Nirenstein said the 39-page report was the culmination of
“two-and-half years” of parliamentary hearings and intensive work.
Though
there were “some disagreements on what is anti- Semitism and what is anti-
Zionism” during the committee discussions, “we recognized” when “criticisms of
Israel become anti-Semitism,” she said.
According to the report, for
example, “... anti-Semitism can be observed in international political debate:
the biased criticism of what Israel is doing in the developing situation in the
Middle East. The process began with the adoption of the Durban Declaration and
Program of Action in 2001. This provided the basis for the pronouncements of
international leaders – and first and foremost the president of the Islamic
Republic of Iran, Mahmoud Ahmadinejad, who is allowed to speak out...
and
even from the podium at the United Nations General Assembly – denying the
genocide [the Holocaust] and advocating the annihilation of the State of Israel,
in blatant violation of the UN Charter.”
The Italian deputies recommended
that “thought should also be given to the advisability of supporting initiatives
at international level to refer the president of the Islamic Republic of Iran,
Ahmadinejad, to the International Criminal Court for the crime of incitement to
genocide.”
Nirenstein told the Post the committee invited Ruth Halimi,
the mother of Ilan Halimi, “to Rome for the work of committee.
She said
police did not believe it was anti-Semitism” that motivated the murder of her
son by a gang of French Muslim immigrants in 2006.
French authorities
failed to look “into right direction” and examine “who perpetrates anti-
Semitism” in France, Nirenstein said.
Speaking from New Haven,
Connecticut, Dr.

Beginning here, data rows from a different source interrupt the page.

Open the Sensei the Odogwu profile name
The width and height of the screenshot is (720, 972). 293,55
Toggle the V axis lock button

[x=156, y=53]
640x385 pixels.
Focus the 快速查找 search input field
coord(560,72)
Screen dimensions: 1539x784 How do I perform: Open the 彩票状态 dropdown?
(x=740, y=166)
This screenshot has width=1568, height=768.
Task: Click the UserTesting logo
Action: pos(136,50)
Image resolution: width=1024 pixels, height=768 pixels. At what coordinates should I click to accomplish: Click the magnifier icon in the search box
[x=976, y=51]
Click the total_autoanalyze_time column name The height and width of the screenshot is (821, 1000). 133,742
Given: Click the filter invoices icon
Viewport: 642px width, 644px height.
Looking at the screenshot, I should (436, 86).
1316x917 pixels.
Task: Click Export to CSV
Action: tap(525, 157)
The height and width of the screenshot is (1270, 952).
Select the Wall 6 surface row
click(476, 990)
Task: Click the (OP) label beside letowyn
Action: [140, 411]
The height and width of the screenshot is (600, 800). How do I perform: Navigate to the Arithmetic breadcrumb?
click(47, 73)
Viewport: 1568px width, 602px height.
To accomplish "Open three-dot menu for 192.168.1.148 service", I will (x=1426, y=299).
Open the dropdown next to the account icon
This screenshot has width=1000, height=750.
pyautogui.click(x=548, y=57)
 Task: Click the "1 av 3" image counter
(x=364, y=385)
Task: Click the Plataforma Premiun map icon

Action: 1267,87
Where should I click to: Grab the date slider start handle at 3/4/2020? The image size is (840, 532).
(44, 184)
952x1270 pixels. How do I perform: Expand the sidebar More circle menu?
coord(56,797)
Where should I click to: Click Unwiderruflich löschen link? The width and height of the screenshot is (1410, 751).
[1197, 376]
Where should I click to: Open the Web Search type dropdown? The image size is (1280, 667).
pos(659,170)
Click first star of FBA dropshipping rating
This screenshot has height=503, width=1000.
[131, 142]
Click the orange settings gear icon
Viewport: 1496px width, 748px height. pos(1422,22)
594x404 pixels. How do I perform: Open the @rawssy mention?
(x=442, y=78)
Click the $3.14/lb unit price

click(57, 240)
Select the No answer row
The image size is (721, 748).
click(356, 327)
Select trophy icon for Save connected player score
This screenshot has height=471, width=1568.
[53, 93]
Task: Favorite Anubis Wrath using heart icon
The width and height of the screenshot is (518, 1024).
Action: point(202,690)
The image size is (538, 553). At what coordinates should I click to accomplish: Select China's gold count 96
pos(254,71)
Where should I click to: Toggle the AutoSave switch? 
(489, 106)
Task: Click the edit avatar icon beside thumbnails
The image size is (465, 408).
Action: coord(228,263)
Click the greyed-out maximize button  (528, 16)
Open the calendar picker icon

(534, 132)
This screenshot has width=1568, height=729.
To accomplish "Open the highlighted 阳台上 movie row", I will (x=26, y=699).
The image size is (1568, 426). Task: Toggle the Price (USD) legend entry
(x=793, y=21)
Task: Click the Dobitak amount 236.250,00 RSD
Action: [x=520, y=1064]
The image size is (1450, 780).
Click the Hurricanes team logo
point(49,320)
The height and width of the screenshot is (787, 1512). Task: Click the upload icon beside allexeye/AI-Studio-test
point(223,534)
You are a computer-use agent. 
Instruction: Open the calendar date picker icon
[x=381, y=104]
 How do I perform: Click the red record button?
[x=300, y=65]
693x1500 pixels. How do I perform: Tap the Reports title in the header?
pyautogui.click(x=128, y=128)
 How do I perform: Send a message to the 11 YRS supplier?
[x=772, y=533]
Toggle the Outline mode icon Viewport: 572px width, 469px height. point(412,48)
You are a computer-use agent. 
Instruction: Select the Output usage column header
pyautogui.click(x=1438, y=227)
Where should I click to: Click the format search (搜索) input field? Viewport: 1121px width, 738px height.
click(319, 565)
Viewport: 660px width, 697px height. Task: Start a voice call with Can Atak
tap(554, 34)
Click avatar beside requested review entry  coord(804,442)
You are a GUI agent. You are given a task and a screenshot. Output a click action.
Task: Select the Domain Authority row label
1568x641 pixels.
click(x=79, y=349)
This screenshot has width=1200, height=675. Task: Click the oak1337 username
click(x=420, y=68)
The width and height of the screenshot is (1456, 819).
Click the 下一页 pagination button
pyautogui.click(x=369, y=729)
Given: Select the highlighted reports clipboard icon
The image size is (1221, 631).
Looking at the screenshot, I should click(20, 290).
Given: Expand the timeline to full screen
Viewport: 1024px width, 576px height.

Charles Small, a leading expert on modern anti-Semitism who
attended the presentation of the Italian report’s results last week, told the
Post it “is an excellent document that examines the scourge of contemporary
anti- Semitism in a comprehensive manner.”
“The Italian parliament is the
third nation, after the UK and Canada, to carry out such an inquiry and to
produce a report,” Small said.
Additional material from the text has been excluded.